An anecdote: the FAA requires that every plane that flies meet a strict policy on maintenance -- the industry standard as I understand it is the "five nines", which means that 99.999% of the parts and functionality of the aircraft must be working for the aircraft to be certified as air-worthy. If you accept the idea that the average 737 has a million moving parts (and I personally think that's low), then that means that every Southwest flight you take there's as many as 10 things on the plane that are broken. The good news is that they often aren't major things -- a seatbelt doesn't lock, a cabin compartment doesn't latch, etc. -- but again, the miracle isn't that planes fly, but rather that planes don't fall out of the sky on a regular basis.

The difference between older, more "reliable" technology and the new experience of the Internet Of Things and our Software-based interface with the world is that most older technology has had the edges shaved down and sanded off. By default, these systems have been redesigned and redesigned until the understanding is that the technology persists in a system where the failure mode is understandable and easy to manage (though sometimes the timing of that failure mode is less-than-ideal -- witness anyone who's had a car run out of gas between mileposts on the freeway).

Much of Operational Thinking involves planning for Failure Modes -- how does it fail, why does it fail, what happens to the user / customer / involved systems when it fails -- and working with management and development teams to determine risk matrices for a given situation and the likelihood of business impact. Often the most important question an Ops team member can ask any developer is "how does it fail," because many developers (rightly enough) are extremely focused on delivery modes and success, and it's the job of the Ops person to make sure that failure is a mode the business as a whole and every partner in the business thinks about in order to reduce time spent in that mode.

Another Anecdote: Disaster Recovery methodology is a very-low-reward value. Often thinking about DR is boring and weird, because it often involves situations that just plain don't happen...until they do.
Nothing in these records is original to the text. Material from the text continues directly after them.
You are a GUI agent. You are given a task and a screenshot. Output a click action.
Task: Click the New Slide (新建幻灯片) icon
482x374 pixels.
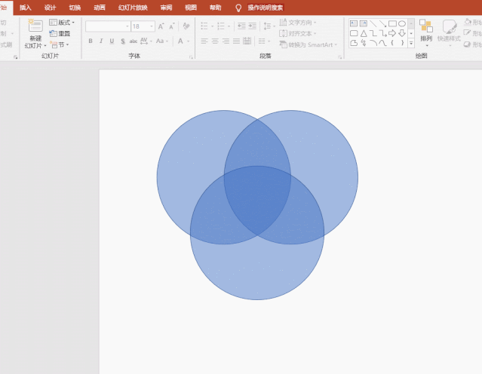(x=35, y=26)
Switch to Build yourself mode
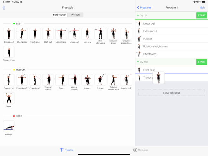The image size is (208, 156). 60,15
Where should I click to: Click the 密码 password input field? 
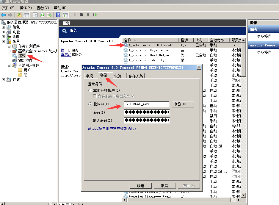tap(147, 112)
The DR plan for the Datacenter flooding is not something anyone wants to work out, until it's June of 2011 and your company is looking at an emergency relocation of your production environment because your current datacenter is just outside Council Bluffs and there's a record water-release upstream on the Missouri that's about to sweep through and put the first two floors of the building underwater. Then it becomes really valuable to have that white binder with the carefully-laid-out plans for system migration. And it can be both expensive and panic-inducing when it turns out the white binder is empty / out of date, especially since your clients in New York and California aren't really on board with you taking a week off to fix the problem...
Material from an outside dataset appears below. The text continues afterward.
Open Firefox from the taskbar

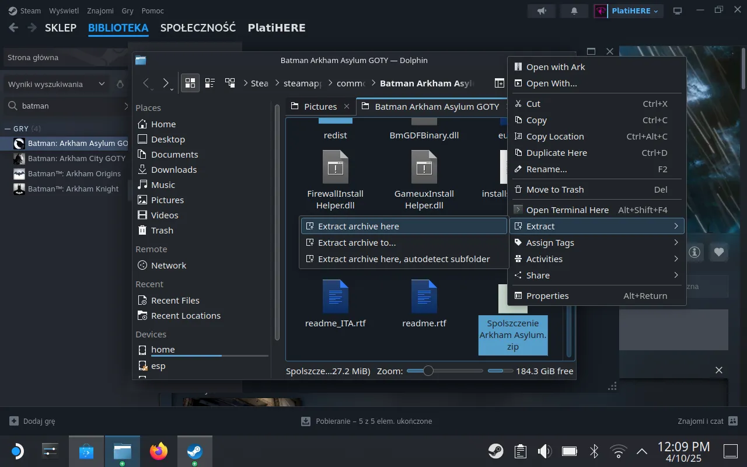[158, 451]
Software (and nearly all modern tools are to some extent married to some sort of software) sometimes breaks. Sometimes it breaks in extremely predictable ways, and sometimes it breaks in ways that are not only impossible to predict but sometimes nearly-impossible to replicate (want to have fun? Google "Leap Second Bug" and head down that particular Wikipedia rabbit hole). As an Operational-minded person, I am often looking for new and interesting failure possibilities in the various tools I use. But most people don't think about different types of failure modes; they have a mindset that all tools are either "working" or "broken". And it's important to think about that. And to recognize that the default state of modern civilization and life is much more often "broken".

Comments

Popular posts from this blog

Organizing And You: Lessons from Labor History

    I made a joke on Twitter a while ago: Do I need to post the Thomas M Comeau Organizing Principles again? https://t.co/QQIrJ9Sd3i — Jerome Comeau says Defund The Police (@Heronymus) July 15, 2021 and it recently came back up because a member of my family got their first union job and was like "every job should be offering these sorts of benefits" and so I went ahead and wrote down what I remember of what my dad told me. My father had many jobs, but his profession was basically a labor union organizer, and he talked a lot about the bedrock foundation items needed to be serious about organizing collective action. Here's what I remember.    The Thomas M. Comeau Principles of Organizing -- a fundamental list for finding and building worker solidarity from 50 years of Union Involvement. This list is not ranked; all of the principles stated herein are coequal in their importance. Numbering is a rhetorical choice, not a valuation. 1) Be good at your job. Even in an at-will

Money and Happiness as a fungible resource

Money really does buy happiness. Anyone who tells you differently has a vested interest in keeping you poor, unhappy, or both. I know this because I grew up on the ragged edge of poor, and then backed my way into a career in IT, which is where the modern world keeps all the money that isn't in Finance. So I am one of the extreme minority of Generation X that actually had an adulthood that was markedly more financially stable than my parents. And let me tell you: money really does buy happiness. To be clear: at 45 years old, I'm now in a relationship and a period of my life where our household is effectively double-income, no kids. I live in the city, but I own a house, and can only afford to do that because of our combined income. We also have two cars -- one new, one used (though neither of them is getting driven very much these days) -- and we have a small discretionary budget every month for things like videogames, books, and the like. What my brother used to call DAM -- Dic

Activision, Blizzard, Game development, IT, and my personal role in all of that.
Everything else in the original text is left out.